Un talento cristallino, puro, di quelli che lasciano sospirare tutti gli appassionati di calcio. Mancava la forma migliore. Poi, l'addio al calcio, che a distanza di qualche mese si è rivelato un arrivederci. Felipe Sodinha, ex Brescia e Trapani, ha deciso di tornare a giocare a calcio, la cosa che sa fare meglio. E lo ha fatto anche grazie al Mantova del direttore sportivo Elio Signorelli, che ha creduto nel suo recupero e gli ha fatto firmare un contratto. Il brasiliano ci tiene a precisare a La Gazzetta dello Sport: "In effetti sono arrivato a pesare 98 chili. Ora però la bilancia dice 83 e devo scendere di altri 4-5 chili, ma è aumentata la massa muscolare". A 27 anni, un giocatore del genere non poteva dire basta così velocemente: "Mi sono ritrovato sul divano, a vedere le partite e a piangere. A un certo punto è scattato qualcosa, mi ripetevo che non poteva finire così, a 27-28 anni. Sentivo un richiamo forte e mi sono alzato dal sofà. Ho incontrato Gesù come mai mi era capitato prima, sono diventato evangelico e atleta di Cristo. Ho sposato Rosangela e insieme abbiamo cominciato una nuova vita".
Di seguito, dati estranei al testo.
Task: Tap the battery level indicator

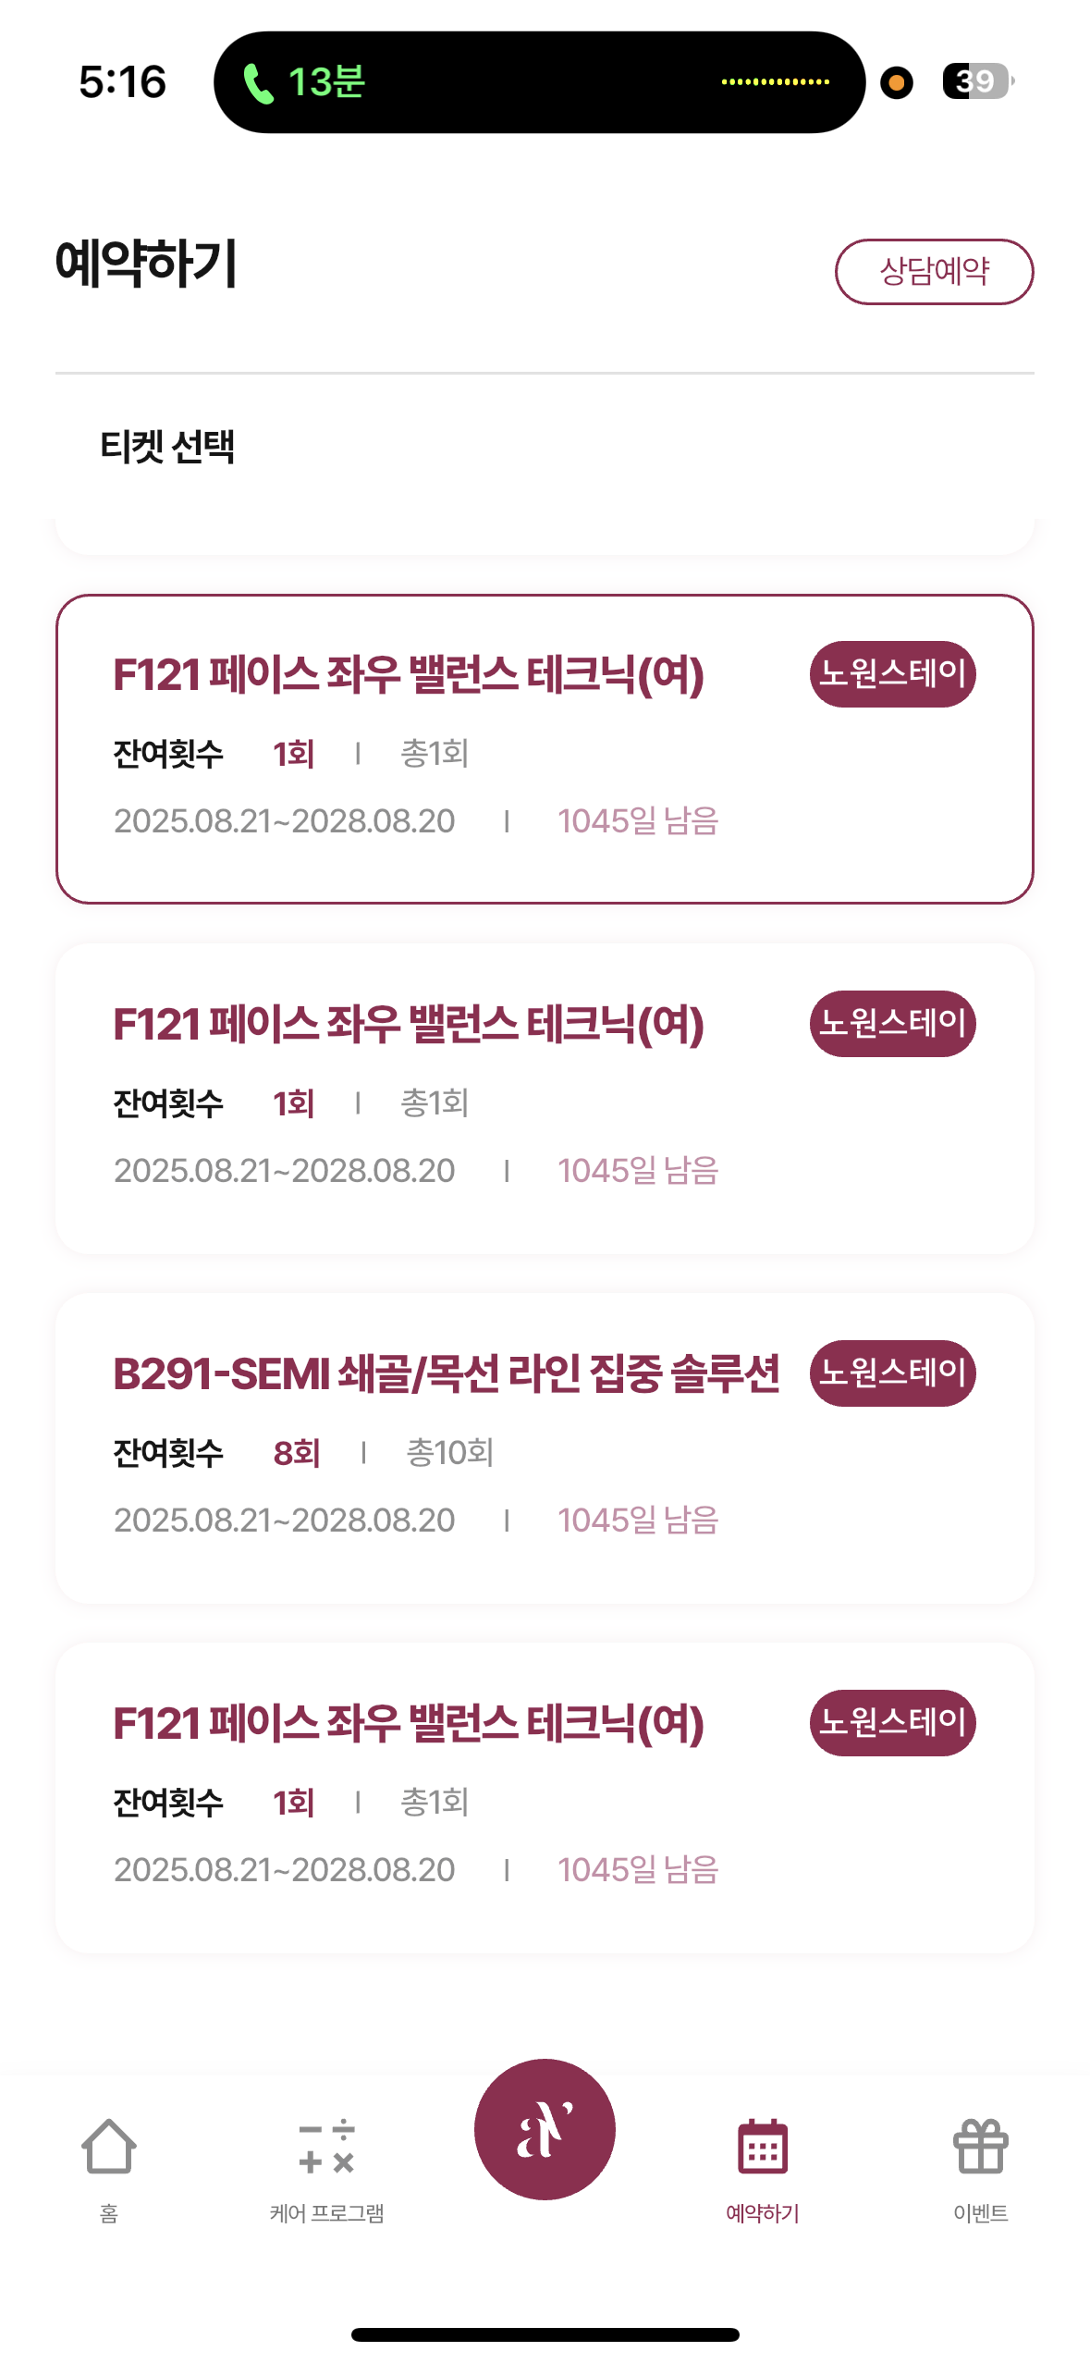Action: pyautogui.click(x=976, y=81)
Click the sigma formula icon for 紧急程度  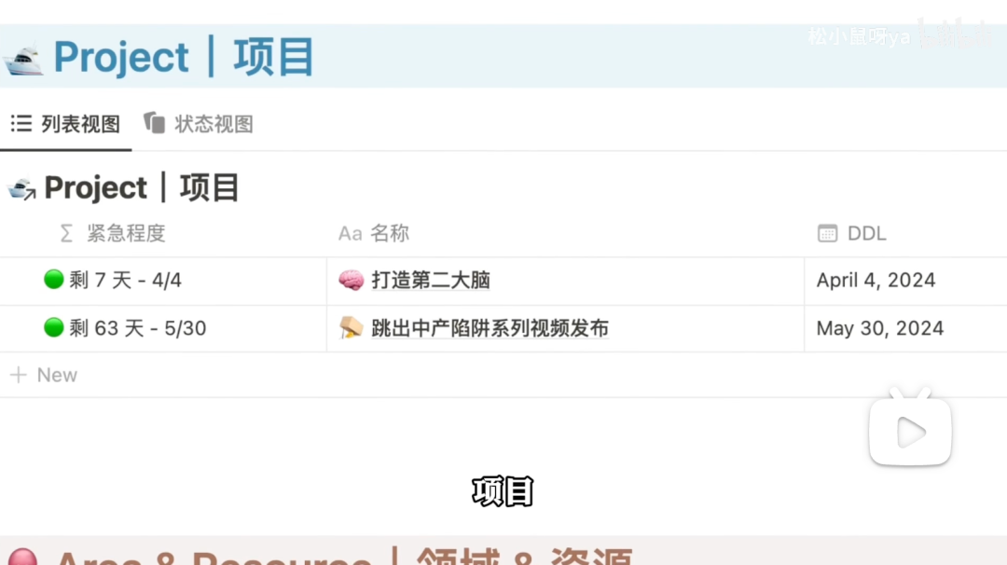point(66,233)
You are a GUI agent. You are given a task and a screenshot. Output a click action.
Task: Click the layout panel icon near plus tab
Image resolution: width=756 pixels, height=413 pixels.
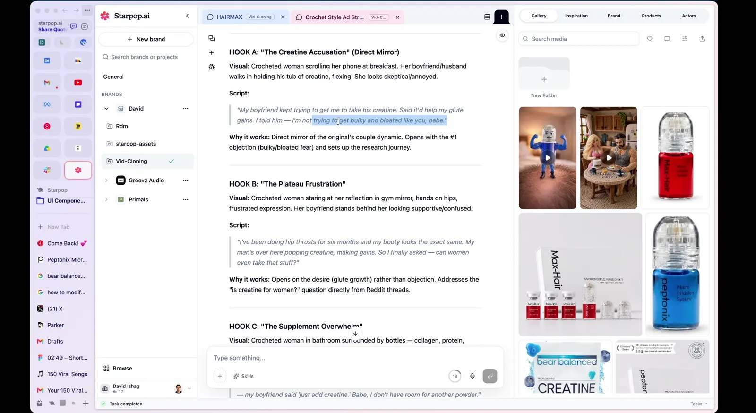click(x=487, y=17)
Sodinha racconta la rinascita: "Bevevo io e beveva lei. Abbiamo smesso, basta. Ho ripreso a correre e a giocare qualche partitella, ho lavorato in palestra. Mi chiamano Sodinha come mio padre Jair, ex del Santos. Papà beve tanta “sodinha” (bevanda zuccherata e gassata molto diffusa in Brasile, ndr). A me non piace, troppo dolce: mai bevuta. Io purtroppo andavo di superalcolici, vodka e whisky in particolare. Mi sono rovinato così. Oggi però è diverso, sono cambiato. Sono andato da un bravo dietologo. Ecco che cosa mangio, a grandi linee, in una giornata tipo. Colazione: spremuta di arance e un panino integrale. Metà mattina: frutta. Pranzo: piatto principale a base di pollo e verdure. Merenda dopo l’allenamento: tanta frutta. Cena: insalata, pesce, ancora pollo. Prima di dormire: yogurt magro. Ce la farò. E’ importante andare a letto presto, massimo alle dieci. Io adesso faccio così".
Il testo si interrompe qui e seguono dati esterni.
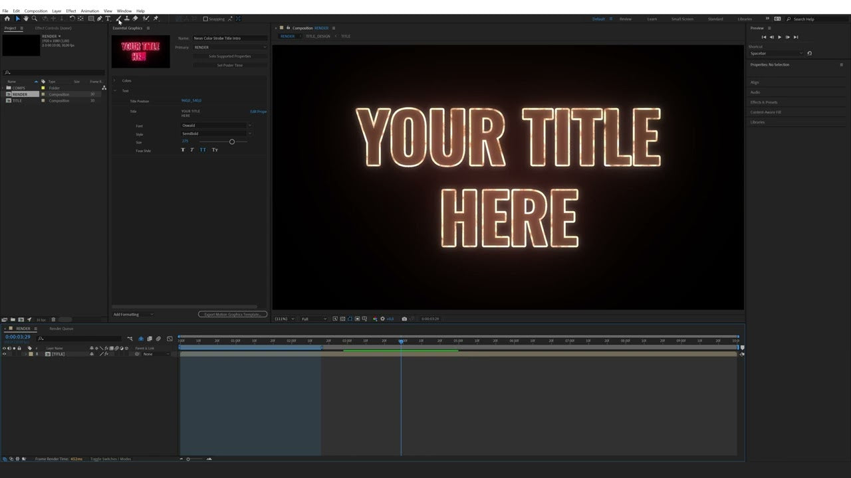Choose the Type tool
This screenshot has height=478, width=851.
[108, 19]
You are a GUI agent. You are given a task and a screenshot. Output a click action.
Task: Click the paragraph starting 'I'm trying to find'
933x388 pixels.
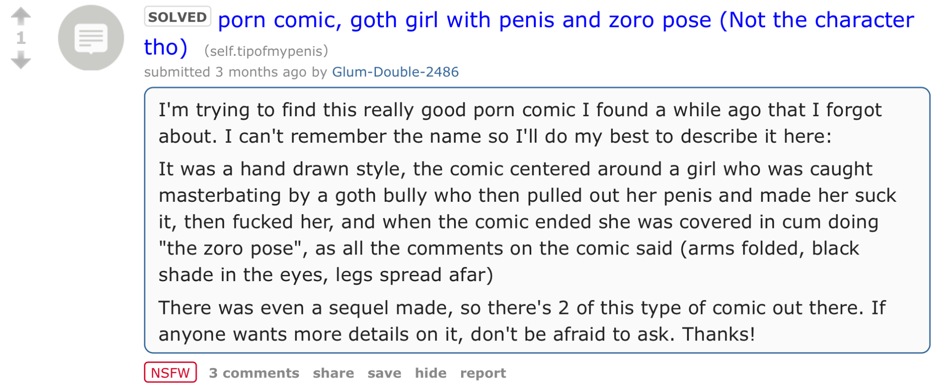519,123
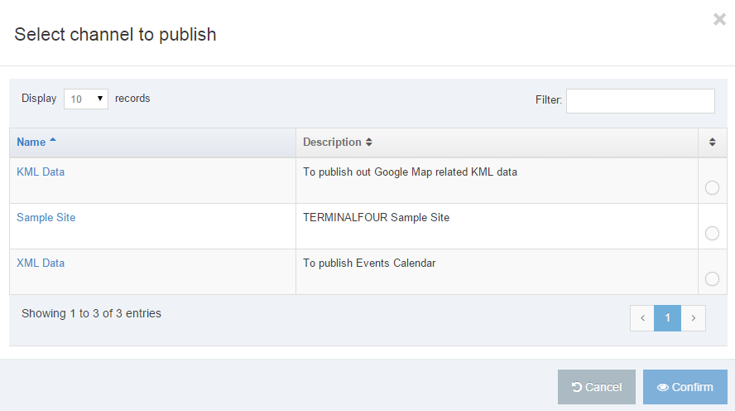
Task: Go to previous page using left chevron
Action: [x=642, y=318]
Il calcio, d'altronde, lo ha tolto da una vita di stenti nel suo Brasile: "In pratica è stata la prima volta in vita mia che sono uscito dalla “favela” in cui sono cresciuto. Sapevo giocare a calcio, ma non conoscevo nulla del mondo. Ho ignorato il valore dei soldi per anni. Quanto denaro ho buttato via in cose inutili, nelle discoteche o nelle feste. Quanto ne ho regalato. Quando ero bambino, mio nonno paterno mi prometteva dieci reais (la valuta brasiliana, ndr) per ogni gol, ma segnavo pochissimo e intascavo quasi niente. Per me era più bello scartare il portiere e passare la palla a un compagno perché la mettesse dentro. Forse sono troppo buono, do tanti soldi a malati di tumore e Hiv della mia “favela”. Lo faccio volentieri, sono fatto così. Mi dispiace aver tradito Calori: a Brescia mi faceva da secondo padre, sentivo la sua fiducia, eppure io la notte andavo in giro a fare cavolate di nascosto a lui. Quanti errori".
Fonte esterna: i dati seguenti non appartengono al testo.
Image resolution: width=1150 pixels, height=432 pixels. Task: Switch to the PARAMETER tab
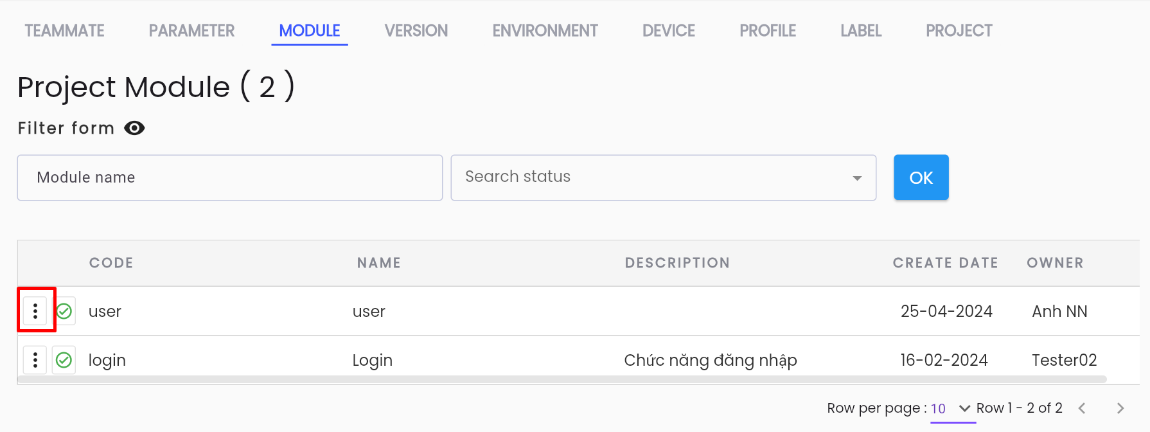pos(191,30)
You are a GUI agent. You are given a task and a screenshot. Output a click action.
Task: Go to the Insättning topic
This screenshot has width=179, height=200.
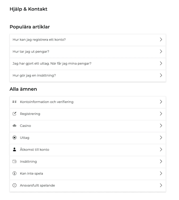88,161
Poi, la mente va alla rottura con Antonio Conte ai tempi di Bari: "Vacanze di Natale, vado in Brasile e mi ripresento a Bari con dieci giorni di ritardo. Conte mi chiama nel suo stanzino: “Non ti voglio più vedere, allenati da solo, vattene”. Durissimo, senza pietà, ma aveva ragione lui. A vent’anni rifiutai la convocazione nell’Under 21 italiana e non mi ricordo neppure il perché. Grazie a un bisnonno di Treviso ho il passaporto italiano. E sì, sono convocabile dall’Italia. Serie A? Al massimo una panchina a Udine. E’ il mio cruccio. Tutti dicono che in Serie A dovrei trovarmi meglio perché lì la tecnica conta, eppure... Vista da qui, oggi, la Serie A è un sogno e per realizzarlo dovrò fare bene a Mantova, in un campionato difficile come la Lega Pro, dove tutti lottano e corrono".